**TASK 1**
In the forum discussion of single photons and atoms passing through a double slit, what kinds of states does A. Neumaier say Nature or physicists commonly prepare?
**TASK 2**
Extend the forum discussion of single photons and atoms passing through a double slit, picking up right after its final sentence.

So, we take this one-photon state and let it pass through a double slit setup and let it fall on a CCD detector. According to you, after passing the slits the photon's electromagnetic wave diverges, so that it covers the whole detector area. You also say that there is a non-zero probability that more than one pixel will catch a signal. Is this what you're saying?

On the other hand, my claim is that no more than one pixel will "click". Photon is a particle that cannot be split in smaller pieces.

I don't know experiments performed exactly in this way, but I'll try to look for them. Only one of us can be correct. Hopefully, we can resolve this contradiction peacefully, without engaging in rearguard skirmishes.

Eugene.

 

[meopemuk]

In an atom interferometer, you have a diluted atom field in the form of a high-frequency beam, which moves through the splits like any other field, and expands behind the slits as a superposition of two spherical waves. Then it reaches the screen and causes some detectors to fire, with probability rates proportional to the incident field energy. This is precisely the same as what happens with the photon field; except that the internal degrees of freedom of atoms and photons are different. (But these are not relevant in a standard double slit experiment)

Instead of using detectors, which respond to the "field energy", I can simply allow the atoms to be deposited on the screen/substrate. So that over time thicker atomic layers grow in regions of constructive interference and there is less stuff deposited in the regions of descructive interference. How would you then deny that each atom passed through the slits landed at a very specific point on the substrate? So, atoms behave exactly as individual particles. The only thing that behaves continuously in this case is the probability density for each atom to land at a specific point. This probability density is obtained from the regular one-particle quantum mechanical wave function. There is no need to invoke fields, either classical or quantum.

Eugene.

 

[A. Neumaier]

Can we then agree that single photon states can be prepared, at least in principle?

The standard field interpretation of QED doesn't depend on this. The states commonly prepared by Nature or by physicists are far from single photon states. Usually they are coherent states or squeezed states, or entangled tensor products of such states.

The best I know is that it is possible to create mixtures of superpositions of the vacuum state and 1-photon states in the sense of my lecture http://arnold-neumaier.at/ms/lightslides.pdf

So, we take this one-photon state and let it pass through a double slit setup and let it fall on a CCD detector. According to you, after passing the slits the photon's electromagnetic wave diverges, so that it covers the whole detector area. You also say that there is a non-zero probability that more than one pixel will catch a signal. Is this what you're saying?

No. Given a mixture of superpositions of the vacuum state and 1-photon states, there is a nonzero probability for recording some event, while the probability for more than one event is exactly zero. This can be deduced from the estimate in M&W (14.8-16).

On the other hand, my claim is that no more than one pixel will "click".

Here we agree.

Photon is a particle that cannot be split in smaller pieces.

This is irrelevant. It is neither needed to derive the probability statement, nor does it follow from it.

 

[A. Neumaier]

Instead of using detectors, which respond to the "field energy", I can simply allow the atoms to be deposited on the screen/substrate. So that over time thicker atomic layers grow in regions of constructive interference and there is less stuff deposited in the regions of destructive interference. How would you then deny that each atom passed through the slits landed at a very specific point on the substrate?

I deny this on the basis of several facts:
1. The interpretation rules are inconsistent with the atomic nature of the atom:
An atom is indivisible (at the energies of the experiment) and can therefore go only through one of the slits. Assuming it went through the left or the right slit, the atoms' arrival pattern would (according to the same arguments you give for your interference pattern) have to be different from what is observed. Contradiction.

**DATASET EXTRACT**

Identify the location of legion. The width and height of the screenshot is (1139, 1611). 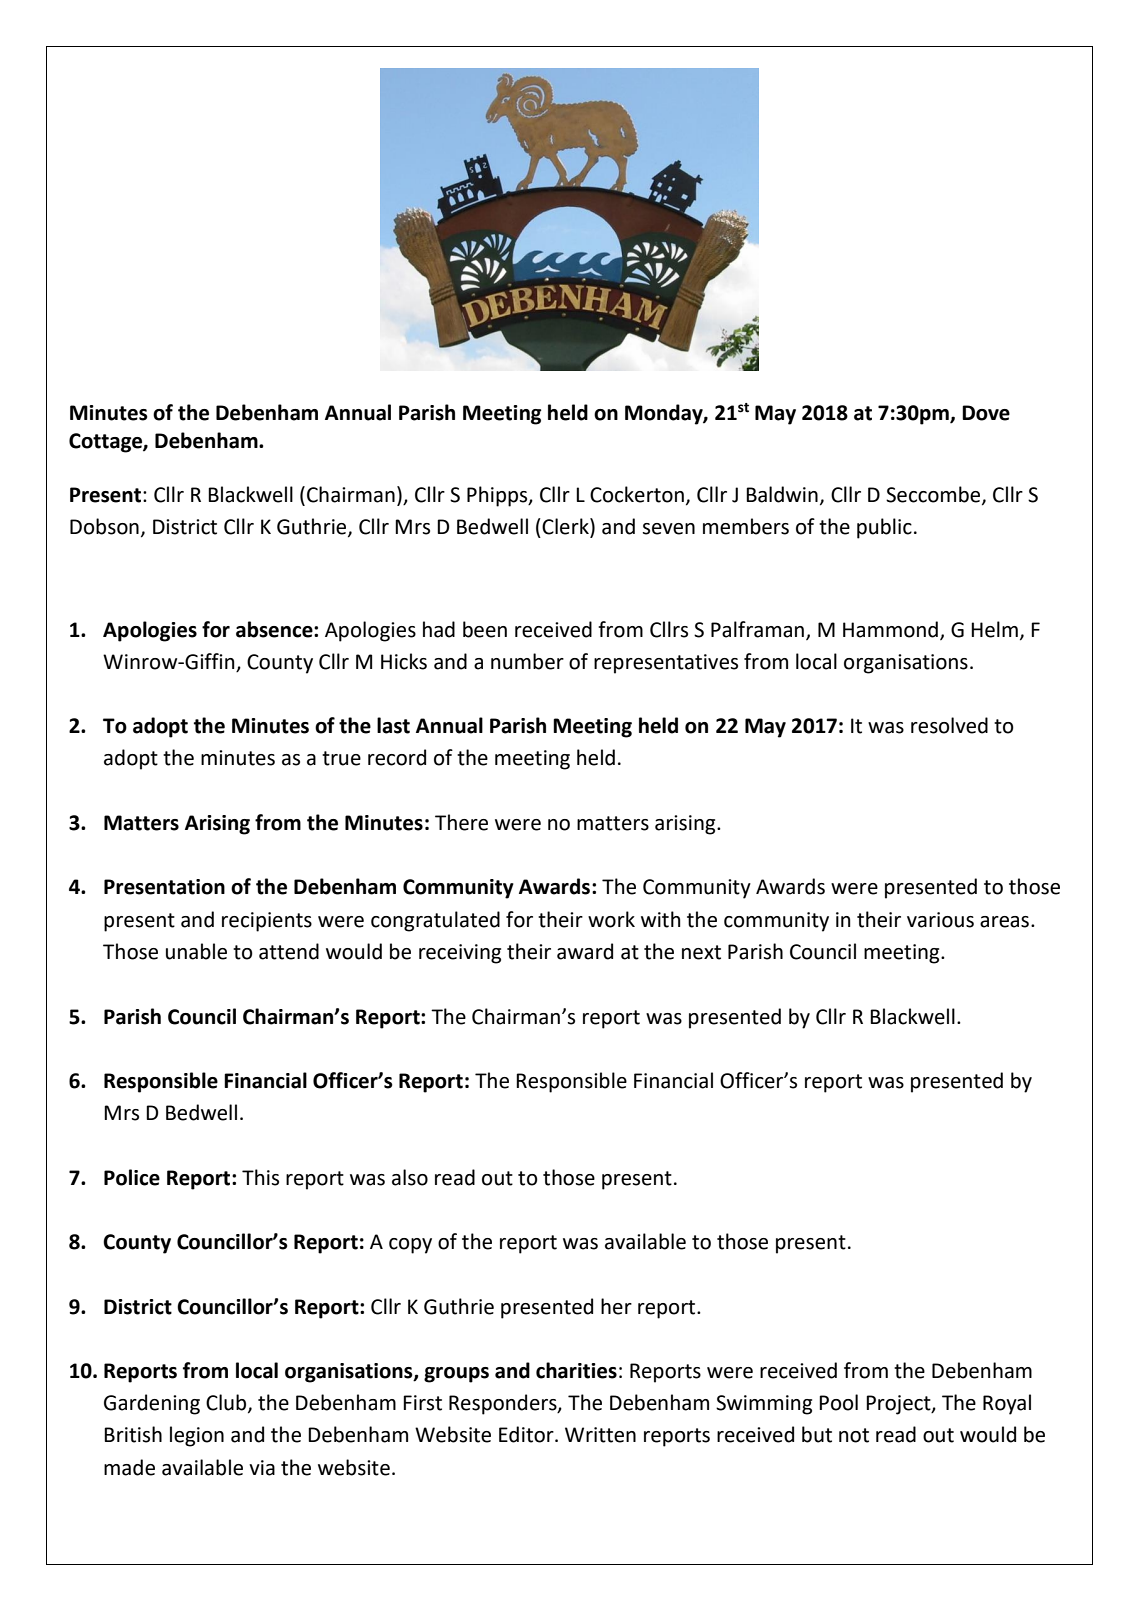
(197, 1436).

**FINAL ANSWER 1**
Coherent states or squeezed states, or entangled tensor products of such states.

**FINAL ANSWER 2**
2. One cannot say how each atom arrived at a constructive interference spot rather than at a destructive interference spot. The atom comes from the source, is nonexistent (or in a state of limbo where it has no physical property at all) during a period of time corresponding to the flight of time to the screen, and then miraculously is called into existence by the detector, consistent with an interference pattern of which neither the atom nor the detector knows the slightest thing. This is far too miraculous a story to believe, though this fairy tale has been told umpteen times since the old Copenhagen times. The emperor wears no clothes, but nobody dares to say so.

The quantum field view has none of these problems.

So, atoms behave exactly as individual particles.

They would need a Bohmian guiding field in order to behave like that. I reject this for the reasons given in post #42.

 

[meopemuk]

On the other hand, my claim is that no more than one pixel will "click".

Here we agree.

Ok, so possibly we are not so far apart as I thought. The difference is only in interpretation. I say that the pixel "clicks" because a photon has arrived there. You say that this was a result of a quantum field "magic".

Eugene.

 

[meopemuk]

An atom is indivisible (at the energies of the experiment)

Yes.

...and can therefore go only through one of the slits.

I am not sure about that. I would prefer not to make any statements about situations in which the atom is not observed. Anyway, such statements cannot be verified experimentally, so they are beyond scientific discourse.

The atom [...] is nonexistent (or in a state of limbo where it has no physical property at all) during a period of time corresponding to the flight of time to the screen.

Again, in order to avoid contradictions, I prefer not to say anything about the state of the atom between preparation and observation events. I can assign a wave function to such a state, but this is just a mathematical device. Using the wave function I can say something meaningful (probabilities) about possible observations. However, I cannot say anything useful about the non-observed state.

The quantum field view has none of these problems.

Please remind me what was the field theory explanation for the interference experiment with atomic deposition? In particular, how the atomic "field" collapses to a specific position on the substrate? Isn't it the same dreadful Copenhagen collapse?

I hope in this explanation you wouldn't invoke the quantum nature of the substrate as M&W did in their Chapter 9.

Eugene.

 

[A. Neumaier]

I would prefer not to make any statements about situations in which the atom is not observed. Anyway, such statements cannot be verified experimentally, so they are beyond scientific discourse.

You narrow the scientific endeavor to a very tiny realm. According to your criteria, you would consider talk about the temperature or composition of the core of the Earth or the interior of the sun, about the time of impact of one of the big meteors in the far past, or about the functioning of the inside of your computer to be beyond scientific discourse. All these are not observed.

Again, in order to avoid contradictions, I prefer not to say anything about the state of the atom between preparation and observation events. I can assign a wave function to such a state, but this is just a mathematical device. Using the wave function I can say something meaningful (probabilities) about possible observations. However, I cannot say anything useful about the non-observed state.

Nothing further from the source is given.